Influence and tie strength (strong vs. weak) has been shown to have an effect on how word-of-mouth spreads. Finally, researchers have examined the antecedents, or psychological drivers of word-of-mouth. Berger categorized these drivers into self-enhancement, informational, emotional and accessible (top-of-mind).
From a managerial perspective, the consensus is that word-of-mouth must be “harnessed” (see also: Hughes, Rosen, Dye, Sernovitz). The harnessing of word-of-mouth is often in reference to leveraging the power of customers sharing their experiences with a brand’s products or services. Similarly, harnessing can mean to leverage a brand asset to create word-of-mouth. One leverage is the brand community. It is a common belief that brand communities are comprised of fanatics who will spread their experiences far and wide. You simply grow a community of followers and enjoy the proverbial word-of-mouth fruit. The genesis being McAlexander Schouten and Koenig’s ethnographic study on Harley Davidson’s brand community. Brand managers have extended this work by incorporating Pareto’s famous 80/20 rule into this concept. Thus, 20 percent of a brand’s consumers are the vital few that celebrate their loyalty openly.
Lovemarks Are Great in Theory
The trouble with this notion is that it is rather unfounded. In fact, if we use the often-cited Harley Davidson research (my guess is that the research on Volkswagen is used similarly), Harley owners actually purchase other bikes twice as often.
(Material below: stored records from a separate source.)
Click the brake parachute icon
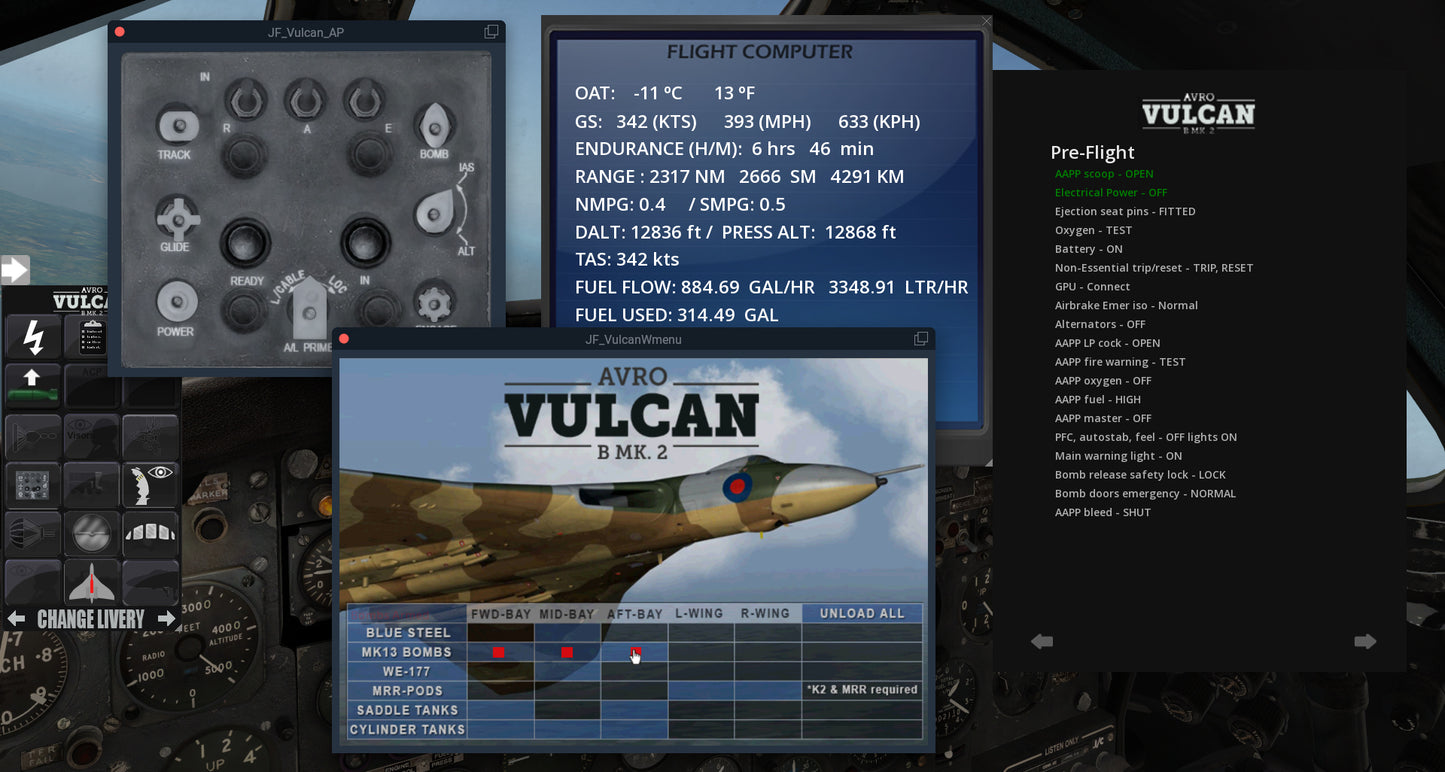 tap(34, 533)
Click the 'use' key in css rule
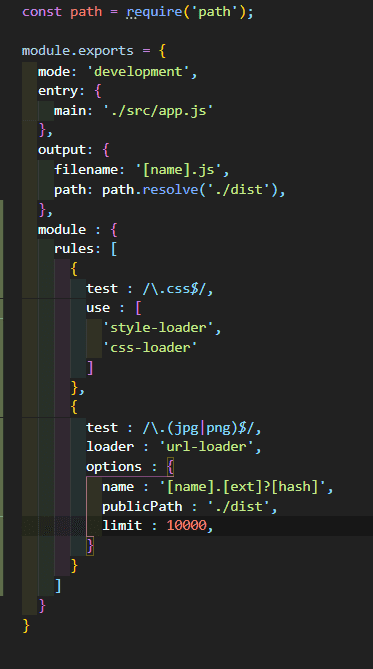The image size is (373, 669). tap(98, 308)
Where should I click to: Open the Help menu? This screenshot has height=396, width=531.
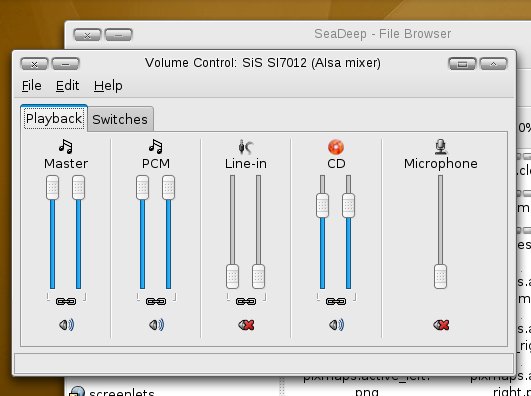pyautogui.click(x=108, y=86)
Kleeman does a great job dissecting the impact of Harley’s loyal few. Those considered loyalists only make up one-tenth of Harley’s consumer base and a mere 3.5 percent of their revenue. Sen found similar results within the restaurant industry. In addition, and this occurs over multiple product categories, consumers rarely consider just one brand. As Lapersonne found, only one-fifth of buyers consider only one brand when making a purchase. While it may sound grandiose, true growth is achieved by increasing market penetration, not through the fevered purchasing of the fanatics. (See also)
Loyalty = WOM
Secondly, there is the belief that these loyalist advocate on behalf of the brand by frequently sharing their love. The reality is that the recommendation of these loyalist may not have the effect commonly believed. First, it shouldn’t be a stretch to assume that most of this sharing is insular- meaning shared among the already fanatical (remember the group that accounts for 3.5 percent of revenue). Yeh and Choi found that positive identification with a brand community influenced (more precisely, influenced WOM intention) word-of-mouth among members. It is new customers who are more likely to spread information about products and services. Much of the literature attributes a product’s novelty, or a positive experience, to word-of-mouth. As fanaticism fades, so too does our eagerness to share. Nam et al. found that only one-fifth of customers will ultimately perform word-of-mouth after a positive customer experience. Byron Sharp hammered this point home: “Within every brand’s customer base there are a few people who feel much more attitudinally committed to the brand. It may be part of their self-image…but the marketing consequences of these brand fans turn out to be very limited”. It is easy to fall in love with the narrative that building strong communities will create “loyalty beyond reason” and inspire a chorus of word-of-mouth. As storybook as it may be, growth is experienced through penetration, making volume of conversations, not the conversations of the 20 percent who are considered loyalist, (see: East, Hammond and Lomax, 2008) a much stronger marker for success.